“It is. My mother’s father was a Watusi.”
Barlow didn’t take the hand.
“I thought you looked pretty dark. I don’t want to hurt your feelings, but I don’t think I’d be at my best working with you. There must be somebody else just as well qualified, I’m sure.”
The psychist made a facial sign to Ryan-Ngana that meant, “Steady yourself, boy!”
“Very well,” Ryan-Ngana told Barlow. “We’ll see what arrangement can be made.”
“It’s not that I’m prejudiced, you understand. Some of my best friends—”
“Mr. Barlow, don’t give it another thought. Anybody who could pick on the lemming analogy is going to be useful to us.”
And so he would, thought Ryan-Ngana, alone in the office after Tinny-Peete had taken Barlow up to the helicopter stage. So he would. Poprob had exhausted every rational attempt and the new Poprobattacklines would have to be irrational or subrational. This creature from the past with his lemming legends and his improved building lots would be a fountain of precious vicious self-interest. Ryan-Ngana sighed and stretched. He had to go and run the San Francisco subway. Summoned early from the Pole to study Barlow, he’d left unfinished a nice little theorem.
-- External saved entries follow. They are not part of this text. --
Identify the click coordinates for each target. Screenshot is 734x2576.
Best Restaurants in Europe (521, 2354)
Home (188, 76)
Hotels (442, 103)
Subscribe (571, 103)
Between interruptions, he was slowly constructing an n-dimensional geometry whose foundations and superstructure owed no debt whatsoever to intuition.
Upstairs, waiting for a helicopter, Barlow was explaining to Tinny-Peete that he had nothing against Negroes, and Tinny-Peete wished he had some of Ryan-Ngana’s imperturbability and humor for the ordeal. The helicopter took them to International Airport where, Tinny-Peete explained, Barlow would leave for the Pole. The man from the past wasn’t sure he’d like a dreary waste of ice and cold.
“It’s all right,” said the psychist. “A civilized layout. Warm, pleasant. You’ll be able to work more efficiently there. All the facts at your fingertips, a good secretary—”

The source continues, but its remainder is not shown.